__EXTRAIT DE PAGE__:
«Je suis très attaché à la Suisse»
Est-ce qu'une personne qui est chez elle dans le monde entier peut encore s'intéresser à la Suisse? Découvrez comment Roger Federer perçoit son pays, si le Musée des Transports de Lucerne lui plaît et ce qu'il pense de l'allée Roger Federer à Bienne.
La patrie est là où se trouve notre cœur. Où se trouve votre cœur?
Au bon endroit.
Advantage Federer
Sûrement en Suisse. Surtout à Bâle. J'ai grandi dans la région de Bâle, à Riehen et à Münchenstein.
Mais dès l'âge de 14 ans…
… je suis parti vivre seul en Suisse romande, à Ecublens, où je m'entraînais au Centre national de tennis. Au bout de deux ans, j'ai déménagé avec Swiss Tennis dans le nouveau centre d'entraînement national à Bienne.
Vous y avez été honoré d'une façon que peu de Suisses connaissent, encore moins de leur vivant: l'allée Roger Federer a été inaugurée l'année dernière.
Cela représente beaucoup pour moi. J'ai d'excellents souvenirs à Bienne. En 1997, je suis devenu professionnel; en 1998, j'ai remporté le tournoi junior à Wimbledon. Je voyageais beaucoup à l'époque, mais je m'entraînais toujours à Bienne.
Vous y avez aussi excellé au nettoyage.
Un jour, de nouveaux filets pare-balles ont été installés dans la salle. Les coachs nous ont demandé d'y faire attention. J'ai dit: «Ils sont très épais, ils résisteront bien.» Environ une heure plus tard, de colère parce que j'avais raté une balle, j'ai jeté ma raquette dans le filet...et il s'est cassé. En punition, j'ai dû nettoyer les locaux tous les matins pendant une semaine.

__CONSIGNES À SUIVRE__: Pourriez-vous prolonger l'entretien avec Roger Federer en reprenant après sa dernière phrase, celle sur la semaine de nettoyage infligée en punition? Ces enregistrements proviennent d'une autre source.

[Enregistrements répertoriés dans un jeu de données]
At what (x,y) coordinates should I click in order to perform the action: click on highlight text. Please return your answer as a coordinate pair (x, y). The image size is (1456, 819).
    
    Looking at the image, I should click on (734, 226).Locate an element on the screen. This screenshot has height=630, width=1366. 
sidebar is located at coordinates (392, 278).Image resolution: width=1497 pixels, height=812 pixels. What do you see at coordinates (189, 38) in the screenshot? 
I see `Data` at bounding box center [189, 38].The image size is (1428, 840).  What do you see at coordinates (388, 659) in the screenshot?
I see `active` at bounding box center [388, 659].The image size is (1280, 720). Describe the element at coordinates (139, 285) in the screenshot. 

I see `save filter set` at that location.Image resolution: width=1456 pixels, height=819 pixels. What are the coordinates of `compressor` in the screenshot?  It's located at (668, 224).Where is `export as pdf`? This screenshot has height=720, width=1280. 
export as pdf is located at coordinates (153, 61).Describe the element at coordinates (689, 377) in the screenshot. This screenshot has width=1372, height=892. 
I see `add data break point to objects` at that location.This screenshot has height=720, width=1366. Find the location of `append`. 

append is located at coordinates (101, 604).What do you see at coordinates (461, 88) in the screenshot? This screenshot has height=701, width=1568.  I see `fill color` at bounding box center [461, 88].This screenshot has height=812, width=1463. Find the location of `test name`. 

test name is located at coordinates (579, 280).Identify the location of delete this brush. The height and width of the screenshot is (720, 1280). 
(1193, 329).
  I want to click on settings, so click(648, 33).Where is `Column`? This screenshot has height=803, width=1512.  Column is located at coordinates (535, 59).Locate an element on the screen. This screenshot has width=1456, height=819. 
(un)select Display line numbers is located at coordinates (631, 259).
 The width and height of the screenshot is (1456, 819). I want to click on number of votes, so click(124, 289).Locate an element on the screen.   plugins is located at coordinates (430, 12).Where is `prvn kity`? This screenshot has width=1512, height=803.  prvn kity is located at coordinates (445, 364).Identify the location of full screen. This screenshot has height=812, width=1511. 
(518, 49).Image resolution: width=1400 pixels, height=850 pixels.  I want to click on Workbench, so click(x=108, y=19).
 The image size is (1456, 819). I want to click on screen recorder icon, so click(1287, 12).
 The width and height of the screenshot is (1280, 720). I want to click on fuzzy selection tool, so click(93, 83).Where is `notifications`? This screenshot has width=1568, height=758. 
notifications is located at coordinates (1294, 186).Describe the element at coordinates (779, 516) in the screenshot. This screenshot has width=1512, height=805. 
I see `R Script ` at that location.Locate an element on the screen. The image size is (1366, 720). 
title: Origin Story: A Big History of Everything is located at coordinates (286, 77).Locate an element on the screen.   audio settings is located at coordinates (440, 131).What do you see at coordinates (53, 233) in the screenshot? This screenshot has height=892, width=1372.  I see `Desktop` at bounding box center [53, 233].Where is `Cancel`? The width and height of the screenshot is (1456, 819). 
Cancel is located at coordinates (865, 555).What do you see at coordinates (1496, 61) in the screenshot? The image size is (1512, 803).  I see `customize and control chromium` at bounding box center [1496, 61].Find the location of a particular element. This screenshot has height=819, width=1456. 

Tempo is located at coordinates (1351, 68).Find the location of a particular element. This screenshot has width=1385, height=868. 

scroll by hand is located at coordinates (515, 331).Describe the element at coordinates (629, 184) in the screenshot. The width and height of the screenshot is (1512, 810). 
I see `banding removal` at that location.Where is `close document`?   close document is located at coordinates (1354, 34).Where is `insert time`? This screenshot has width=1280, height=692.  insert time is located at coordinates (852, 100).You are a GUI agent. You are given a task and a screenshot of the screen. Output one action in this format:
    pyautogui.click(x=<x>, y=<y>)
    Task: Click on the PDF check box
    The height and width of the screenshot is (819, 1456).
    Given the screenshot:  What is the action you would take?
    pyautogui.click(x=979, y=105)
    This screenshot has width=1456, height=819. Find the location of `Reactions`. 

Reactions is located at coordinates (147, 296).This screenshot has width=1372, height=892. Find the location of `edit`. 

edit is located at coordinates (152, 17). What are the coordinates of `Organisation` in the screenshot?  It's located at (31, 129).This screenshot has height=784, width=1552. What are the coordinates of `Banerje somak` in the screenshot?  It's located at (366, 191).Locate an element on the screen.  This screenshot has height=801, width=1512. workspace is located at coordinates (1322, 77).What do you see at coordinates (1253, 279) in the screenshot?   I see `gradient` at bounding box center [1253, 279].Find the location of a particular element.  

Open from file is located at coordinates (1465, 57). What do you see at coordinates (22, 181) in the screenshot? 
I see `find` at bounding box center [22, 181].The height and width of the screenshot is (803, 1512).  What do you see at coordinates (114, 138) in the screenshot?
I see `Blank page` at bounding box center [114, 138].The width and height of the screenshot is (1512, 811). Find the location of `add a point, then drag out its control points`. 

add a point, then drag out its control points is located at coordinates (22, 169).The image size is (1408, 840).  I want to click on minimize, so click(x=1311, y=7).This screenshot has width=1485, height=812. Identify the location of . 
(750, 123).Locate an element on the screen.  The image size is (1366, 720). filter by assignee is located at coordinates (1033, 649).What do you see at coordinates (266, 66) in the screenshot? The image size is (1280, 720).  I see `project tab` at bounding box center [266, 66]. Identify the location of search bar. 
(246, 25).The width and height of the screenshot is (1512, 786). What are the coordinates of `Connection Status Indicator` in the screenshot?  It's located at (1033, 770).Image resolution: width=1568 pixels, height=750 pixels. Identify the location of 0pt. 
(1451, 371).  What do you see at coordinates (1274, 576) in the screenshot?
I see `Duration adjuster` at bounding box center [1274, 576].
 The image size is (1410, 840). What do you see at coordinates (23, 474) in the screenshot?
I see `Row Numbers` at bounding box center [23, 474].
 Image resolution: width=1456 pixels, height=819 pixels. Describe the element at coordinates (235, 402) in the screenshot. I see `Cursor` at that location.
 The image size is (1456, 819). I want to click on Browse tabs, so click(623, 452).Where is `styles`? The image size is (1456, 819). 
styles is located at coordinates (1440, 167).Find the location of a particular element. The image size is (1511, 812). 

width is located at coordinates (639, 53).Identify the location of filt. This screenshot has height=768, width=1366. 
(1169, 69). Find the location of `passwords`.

__RÉPONSE ATTENDUE__:
Êtes-vous encore en contact avec des amis de jeunesse de l'époque bâloise?
Récemment, j'ai vu qu'un camarade d'école s'était marié, et je l'ai félicité. Il en a été très heureux. Mais on ne se fait généralement de vrais amis qu'après 14 ans, et à cet âge, j'étais déjà joueur de tennis. C'est pourquoi la plupart de mes amis sont issus du monde du tennis. Souvent, ce sont aussi des amis d'amis.
Qui viennent probablement de partout?
New York, Londres, l'Australie: je connais des gens un peu partout. C'est assez cool d'avoir des amis dans plusieurs pays et avec des bagages culturels différents.
Où vous ressourcez-vous, où vous retirez-vous après l'agitation et les tournois?
Dans les Alpes suisses. Je suis moi-même très surpris d'habiter aujourd'hui dans les montagnes. En tant que Bâlois, on n'a pas forcément un lien avec ces régions. Et Bâle n'est pas vraiment une ville de skieurs. Moi-même, je skiais, mais j'ai toujours préféré la mer et le soleil. Peut-être à cause de mon lien avec l'Afrique du Sud.
Et maintenant donc les Alpes suisses.
Je suis très heureux d'avoir pu construire une maison dans les montagnes. C'est mon refuge. Ici, je peux me ressourcer à l'écart des grandes villes, j'apprécie le calme, notamment quand je pars en randonnée, c'est tout simplement merveilleux. Je suis très attaché à la Suisse.
Mais vous êtes aussi un citoyen du monde. En tant que Suisse qui voyage beaucoup, de quoi êtes-vous fier?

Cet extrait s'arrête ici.